歌舞伎が生まれた江戸時代において、歌舞伎は“現代劇”なのだった。大化の改新という江戸時代から1000年前の出来事を、江戸時代の衣装で上演したのだから、さしづめ今なら、織田信長や明智光秀にスーツを着せて舞台上演するようなものだ。

だから言うまでもなく『仮名手本忠臣蔵』も『菅原伝授手習鑑』も、当時は“新作”なのだった。

だが、歌舞伎発祥から四百年の今日、もちろん『ワンピース』や『風の谷のナウシカ』といった新しい歌舞伎が上演されて話題にはなるが、演目の大半は江戸時代から明治にかけて作られたものばかりである。

つまり、現代における歌舞伎は、かつて膨大に作られた“新作歌舞伎”の中で、生き残った作品によって成り立っていると言ってもいいだろう。ただし過去の作品だけで歌舞伎を存続させることなどできようはずはない。仮にもそれでよしとしたら、その瞬間、歌舞伎は日々古典物のみを“展示”するだけの博物館と化してしまうことは間違いない。

数年前、明治維新頃の若い歌舞伎役者を主人公にした小説を読んだことがあって、その中で主人公が狂言作者に向かって事あるごとに「新作を書いてくださいよう!」とねだる件があった。

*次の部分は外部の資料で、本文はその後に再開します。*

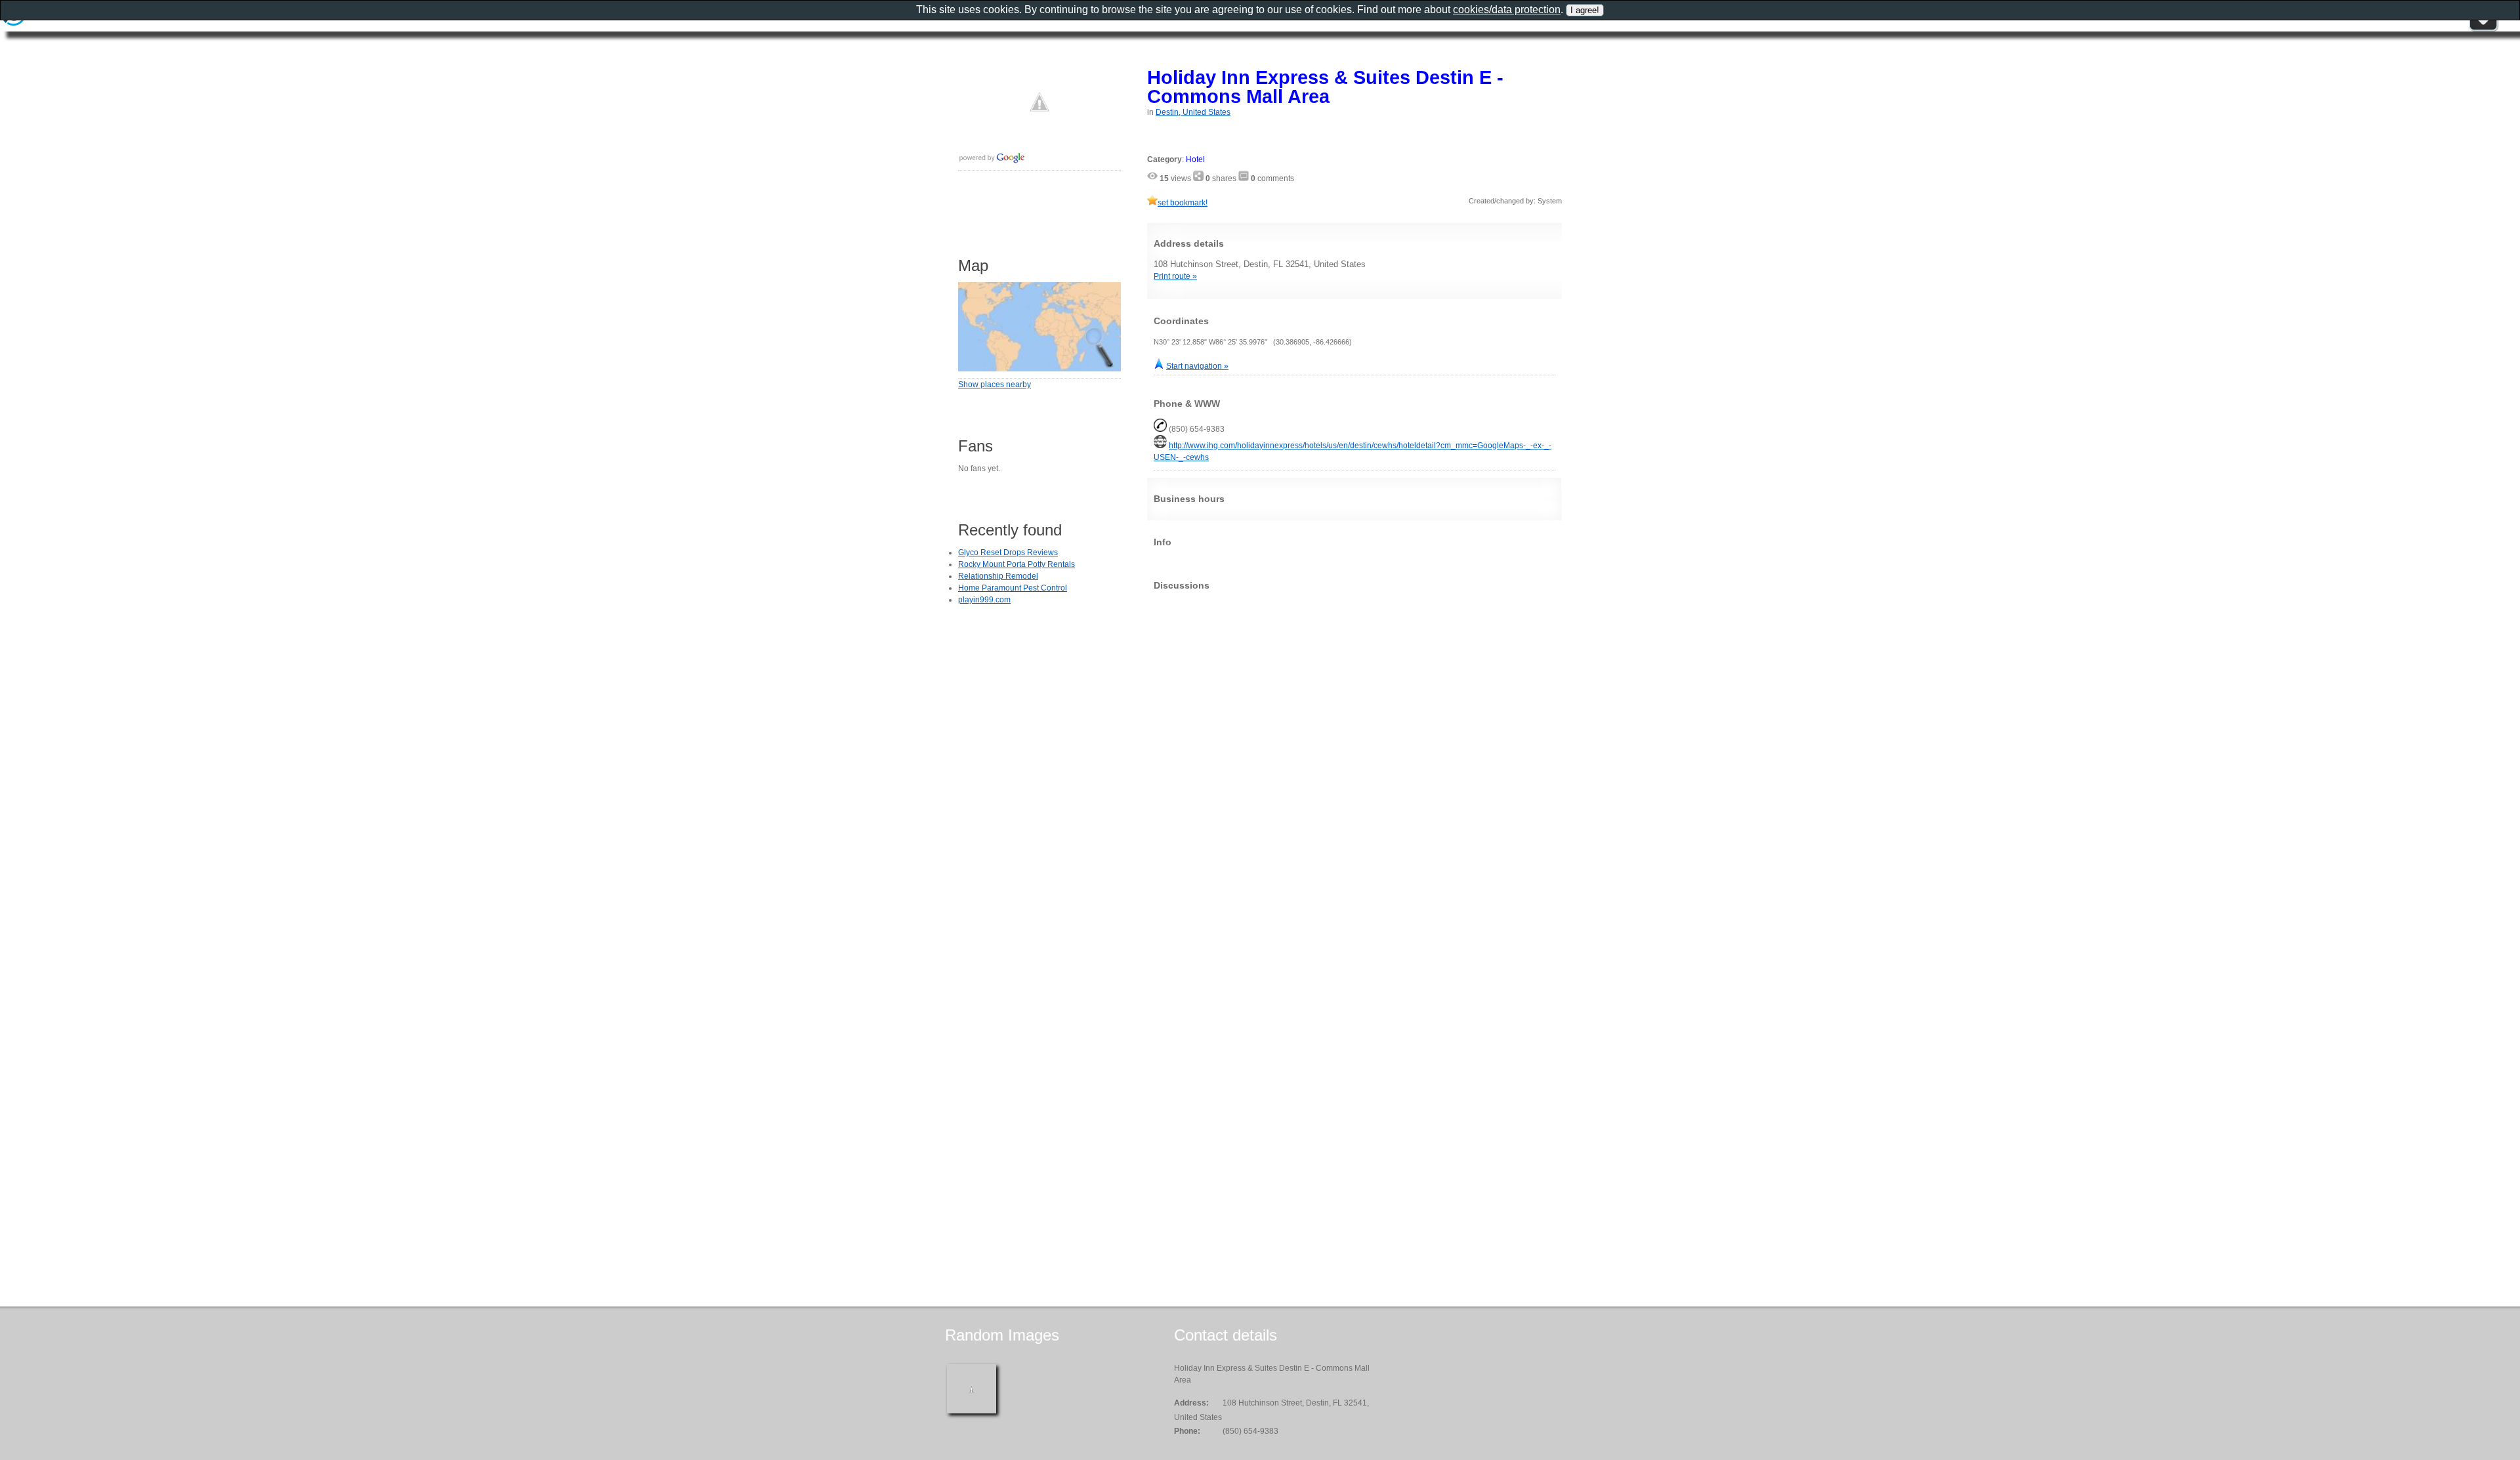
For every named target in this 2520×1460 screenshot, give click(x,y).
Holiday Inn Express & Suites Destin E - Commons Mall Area (1325, 86)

今の役者がどう考えているものかわからないが、少なくとも昔の役者は新作を舞台にかけることで、常に芝居を観に来る客を挑発しようとしていたのではないか。

アーカイブとしての歌舞伎だけでなく、常に新作を見据えていかなければ、役者の側も客の側も行き詰ってしまうのは間違いないところである。